Regardless of his expectations, Summers felt "reassured by his strength and experience" and imagined Martin as Obi Wan Kenobi. "Yeah, we can get past this," he told himself. "We chat for a while longer. I thank him and, with my jaw pushing forward, start marching back toward the studio. I imagine that I hear Sir George calling out behind me, 'May the force be with you.'"

By the time the guitarist got back to the studio, it seemed like Martin's magic had traveled ahead of him. "It was [as] if he [had] waved his wand across the valley; the air seems to have cleared," he said. "Maybe we had to go all the way down before we could come up again. We glide back together with a crisp new courtesy toward one another and continue on toward the completion of the album."

History proves the endeavor was worthwhile: Synchronicity spent eight weeks at the top of the chart, with lead single "Every Breath You Take" making the Police a household name and transforming their tour dates to giant events that sold 50-60,000 tickets a night. While it was to be their final album, it secured their individual futures.

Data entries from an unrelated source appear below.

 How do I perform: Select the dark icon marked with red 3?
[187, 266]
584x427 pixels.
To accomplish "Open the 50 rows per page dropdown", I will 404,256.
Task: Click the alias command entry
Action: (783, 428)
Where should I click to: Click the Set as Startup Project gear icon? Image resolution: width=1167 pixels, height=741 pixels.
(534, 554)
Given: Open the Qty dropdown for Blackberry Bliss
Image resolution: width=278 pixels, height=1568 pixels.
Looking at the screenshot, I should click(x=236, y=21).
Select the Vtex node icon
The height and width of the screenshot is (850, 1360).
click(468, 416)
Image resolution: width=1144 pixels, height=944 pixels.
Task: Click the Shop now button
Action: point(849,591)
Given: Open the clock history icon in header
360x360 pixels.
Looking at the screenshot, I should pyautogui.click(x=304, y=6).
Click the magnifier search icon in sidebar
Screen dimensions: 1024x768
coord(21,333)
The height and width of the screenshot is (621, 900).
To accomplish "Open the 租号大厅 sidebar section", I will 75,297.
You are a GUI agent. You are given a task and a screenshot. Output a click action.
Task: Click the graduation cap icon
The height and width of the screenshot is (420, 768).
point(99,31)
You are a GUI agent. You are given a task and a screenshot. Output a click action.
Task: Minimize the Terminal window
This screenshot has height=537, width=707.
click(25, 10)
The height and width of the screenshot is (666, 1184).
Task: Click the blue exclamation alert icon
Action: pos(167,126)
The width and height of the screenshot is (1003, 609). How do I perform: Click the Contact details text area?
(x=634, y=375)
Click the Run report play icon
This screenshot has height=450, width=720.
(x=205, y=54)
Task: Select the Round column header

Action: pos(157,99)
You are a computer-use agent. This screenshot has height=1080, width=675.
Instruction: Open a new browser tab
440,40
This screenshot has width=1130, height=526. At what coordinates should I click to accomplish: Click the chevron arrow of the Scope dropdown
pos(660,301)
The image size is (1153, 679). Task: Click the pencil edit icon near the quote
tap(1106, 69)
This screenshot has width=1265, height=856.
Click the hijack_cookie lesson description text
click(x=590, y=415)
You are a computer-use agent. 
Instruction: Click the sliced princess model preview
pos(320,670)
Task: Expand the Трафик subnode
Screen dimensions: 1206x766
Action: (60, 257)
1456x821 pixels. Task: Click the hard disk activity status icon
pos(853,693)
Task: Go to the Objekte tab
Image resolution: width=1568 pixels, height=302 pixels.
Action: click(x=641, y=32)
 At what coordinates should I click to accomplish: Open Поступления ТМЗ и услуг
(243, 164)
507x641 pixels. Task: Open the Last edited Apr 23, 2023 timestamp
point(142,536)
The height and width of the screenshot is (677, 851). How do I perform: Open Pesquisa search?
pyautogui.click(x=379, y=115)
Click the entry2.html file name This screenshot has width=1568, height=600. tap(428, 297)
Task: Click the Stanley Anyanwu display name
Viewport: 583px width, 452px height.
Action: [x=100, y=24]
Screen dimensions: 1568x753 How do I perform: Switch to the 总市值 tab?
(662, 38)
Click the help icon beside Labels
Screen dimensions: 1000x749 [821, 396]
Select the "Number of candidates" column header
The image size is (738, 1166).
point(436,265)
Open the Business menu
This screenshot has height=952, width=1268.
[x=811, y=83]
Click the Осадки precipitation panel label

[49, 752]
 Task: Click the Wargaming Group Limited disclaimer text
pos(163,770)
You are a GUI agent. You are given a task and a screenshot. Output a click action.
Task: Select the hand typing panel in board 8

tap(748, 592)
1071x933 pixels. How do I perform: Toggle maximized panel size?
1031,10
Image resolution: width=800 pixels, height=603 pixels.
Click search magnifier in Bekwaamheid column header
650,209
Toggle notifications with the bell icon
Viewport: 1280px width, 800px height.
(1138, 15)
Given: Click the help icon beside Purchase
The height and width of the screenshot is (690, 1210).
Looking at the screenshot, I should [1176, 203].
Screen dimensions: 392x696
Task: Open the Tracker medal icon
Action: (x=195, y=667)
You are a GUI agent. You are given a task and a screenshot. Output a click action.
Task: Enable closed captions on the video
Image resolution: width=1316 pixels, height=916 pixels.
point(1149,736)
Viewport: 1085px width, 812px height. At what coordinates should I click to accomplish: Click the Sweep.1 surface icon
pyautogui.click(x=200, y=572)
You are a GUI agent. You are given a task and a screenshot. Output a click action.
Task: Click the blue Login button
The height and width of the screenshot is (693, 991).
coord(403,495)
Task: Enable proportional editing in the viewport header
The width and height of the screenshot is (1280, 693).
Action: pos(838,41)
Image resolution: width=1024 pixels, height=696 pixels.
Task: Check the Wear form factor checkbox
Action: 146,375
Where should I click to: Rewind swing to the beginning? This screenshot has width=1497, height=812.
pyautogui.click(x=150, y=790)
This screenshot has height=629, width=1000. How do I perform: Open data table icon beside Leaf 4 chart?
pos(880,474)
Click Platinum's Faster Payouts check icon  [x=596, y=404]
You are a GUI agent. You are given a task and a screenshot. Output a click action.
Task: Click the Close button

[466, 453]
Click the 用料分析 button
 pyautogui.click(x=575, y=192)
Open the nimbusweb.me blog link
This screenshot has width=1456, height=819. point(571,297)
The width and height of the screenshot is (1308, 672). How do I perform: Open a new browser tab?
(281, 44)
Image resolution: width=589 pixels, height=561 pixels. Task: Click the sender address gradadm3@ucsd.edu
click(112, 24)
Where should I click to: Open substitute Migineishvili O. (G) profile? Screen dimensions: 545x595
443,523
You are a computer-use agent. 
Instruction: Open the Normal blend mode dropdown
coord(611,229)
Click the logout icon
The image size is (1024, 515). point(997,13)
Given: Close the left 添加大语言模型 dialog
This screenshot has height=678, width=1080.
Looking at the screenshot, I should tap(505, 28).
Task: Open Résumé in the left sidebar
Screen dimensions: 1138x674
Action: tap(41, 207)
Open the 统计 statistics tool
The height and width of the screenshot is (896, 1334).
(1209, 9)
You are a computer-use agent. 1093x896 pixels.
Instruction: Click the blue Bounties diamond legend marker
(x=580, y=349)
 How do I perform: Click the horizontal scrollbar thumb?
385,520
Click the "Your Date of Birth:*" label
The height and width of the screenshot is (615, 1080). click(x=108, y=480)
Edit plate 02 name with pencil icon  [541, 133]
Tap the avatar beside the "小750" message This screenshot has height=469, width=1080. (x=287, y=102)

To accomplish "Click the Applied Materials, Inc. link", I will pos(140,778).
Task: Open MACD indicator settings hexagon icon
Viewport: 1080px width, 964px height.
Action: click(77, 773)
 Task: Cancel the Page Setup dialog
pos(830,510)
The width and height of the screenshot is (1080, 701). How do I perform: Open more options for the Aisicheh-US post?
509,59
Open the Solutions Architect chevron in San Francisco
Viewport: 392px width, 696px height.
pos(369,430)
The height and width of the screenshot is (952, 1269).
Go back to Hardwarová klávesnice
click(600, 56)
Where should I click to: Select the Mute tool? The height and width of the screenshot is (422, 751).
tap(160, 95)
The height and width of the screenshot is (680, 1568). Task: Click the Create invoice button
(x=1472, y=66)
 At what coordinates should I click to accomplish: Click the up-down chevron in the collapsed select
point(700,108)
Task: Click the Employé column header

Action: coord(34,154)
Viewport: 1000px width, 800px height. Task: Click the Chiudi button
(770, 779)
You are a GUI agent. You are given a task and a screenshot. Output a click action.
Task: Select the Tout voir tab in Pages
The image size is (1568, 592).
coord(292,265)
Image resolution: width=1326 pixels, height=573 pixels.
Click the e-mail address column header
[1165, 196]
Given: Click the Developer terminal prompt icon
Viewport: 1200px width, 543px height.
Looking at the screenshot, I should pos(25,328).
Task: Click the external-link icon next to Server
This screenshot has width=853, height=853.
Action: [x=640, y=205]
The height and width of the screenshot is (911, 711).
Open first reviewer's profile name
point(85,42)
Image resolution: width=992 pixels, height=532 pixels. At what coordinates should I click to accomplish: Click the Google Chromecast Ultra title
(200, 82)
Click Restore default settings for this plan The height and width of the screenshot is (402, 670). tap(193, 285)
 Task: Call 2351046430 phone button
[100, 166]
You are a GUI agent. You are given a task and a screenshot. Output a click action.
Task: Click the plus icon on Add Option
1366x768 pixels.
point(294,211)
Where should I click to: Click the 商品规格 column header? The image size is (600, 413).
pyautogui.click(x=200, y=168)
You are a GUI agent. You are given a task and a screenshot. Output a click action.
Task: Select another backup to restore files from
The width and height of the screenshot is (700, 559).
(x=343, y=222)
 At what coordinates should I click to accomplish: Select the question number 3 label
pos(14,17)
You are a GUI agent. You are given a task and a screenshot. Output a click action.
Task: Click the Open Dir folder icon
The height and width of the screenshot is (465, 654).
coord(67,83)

"The press reaction is interesting because the word 'synchronicity' throws them for a moment," Summers said of the first wave of interest in the record. "It is a word that is not heard much in the rock world, and some people think we have invented it. But it is picked up and rolled around the tongue – 's-i-n-k-r-o-n-c-t-ee,' they say – and the word travels around the globe into the malls of the Midwest, the record sections of department stores in Manchester, the mouths of teenage girls as they try to get the word out, the confused minds of mums and dads as they say, 'Sin what? Sting–cron–isn't–he?' Students look it up; hamburgers are named after it."